Basilica derives from greek and is an adjective meaning royal
Now there was a building in Athens called the Basilike Stoa used as a law court by the King Archon and this function is a distant echo of the time when Athen had kings and Kings were Judges.
It is believed this is the source of a Latin word.
Vitruvius a few centuries later refers to basilicas as buildings in the centre of cities that functioned as public halls used for business and law courts.
Yet Roman basilicas generally had their colonnades INSIDE and not along one side of a building or porch HOWEVER Roman era Basilicas often occupy the same position next to a forum as a stoa did in the agoras of Greek and Hellenistic polises.
Yet why use a Greek loan word when a Latin equivalent was available?
I suspect some of the Hellenistic Greek or Hellenized Asian monarchs were building basilike stoa of their own but adapted to local climate traditions?

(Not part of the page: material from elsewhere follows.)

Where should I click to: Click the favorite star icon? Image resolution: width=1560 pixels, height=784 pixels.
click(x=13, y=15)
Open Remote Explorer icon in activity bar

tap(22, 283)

Perhap Roman architect studying in Greek and Asia Minor brought back the idea to Rome and then it spread back to the province and basilicas begun replacing the stoa ?
In a final twist Basilicas once again became Kingly Houses for a different kind of King that of heaven when Christians took over basilicas for churches and then the word became associated with large churches and bishops.
From House to Public Hall back to House!